### Фрагмент страницы:

«Под северным небом яснее всего, что нету совсем ничего. Ничего» (Рейн)

Oct 31, 2011 10:33

Мяв, проведал краем уха, что в «Книжном обозрении» появился мой текст о Тумасе Транстрёмере. Поскольку в сети я этого дела не нарыл - вывешиваю.
«Лучезарный»
6 октября мир узнал, что шведские академики решили забыть на время о пресловутой политкорректности и присудили Нобелевскую премию по литературе своему земляку - поэту Тумасу Транстрёмеру. На это уже мало кто надеялся: в самом начале истории премии её чересчур часто давали скандинавам - зато впоследствии, застеснявшись, перестали давать вовсе. Даже тем, кто заслуживал со всей очевидностью. Так и не получила Нобеля Астрид Линдгрен.

### Выдержки из записей:
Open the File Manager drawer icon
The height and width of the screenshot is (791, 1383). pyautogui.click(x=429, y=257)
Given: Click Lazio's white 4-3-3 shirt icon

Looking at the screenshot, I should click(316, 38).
==
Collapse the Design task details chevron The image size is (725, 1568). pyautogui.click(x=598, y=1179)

### Задание 1:
Перескажите в виде краткого списка абзац фрагмента страницы, начинающийся словами «6 октября мир узнал», сохранив его основные факты.
### Задание 2:
В каком издании, согласно фрагменту страницы, появился текст о Тумасе Транстрёмере?
### Задание 3:
Перепишите без изменений часть фрагмента страницы от слов «6 октября мир» до слов «Нобеля Астрид Линдгрен.».

### Правильный ответ 1:
- 6 октября шведские академики, на время забыв о политкорректности, присудили Нобелевскую премию по литературе своему земляку, поэту Тумасу Транстрёмеру.
- На это уже мало кто надеялся: в начале истории премии её слишком часто давали скандинавам, а потом перестали давать вовсе, даже явно достойным.
- Астрид Линдгрен Нобелевскую премию так и не получила.

### Правильный ответ 2:
В «Книжном обозрении».

### Правильный ответ 3:
6 октября мир узнал, что шведские академики решили забыть на время о пресловутой политкорректности и присудили Нобелевскую премию по литературе своему земляку - поэту Тумасу Транстрёмеру. На это уже мало кто надеялся: в самом начале истории премии её чересчур часто давали скандинавам - зато впоследствии, застеснявшись, перестали давать вовсе. Даже тем, кто заслуживал со всей очевидностью. Так и не получила Нобеля Астрид Линдгрен.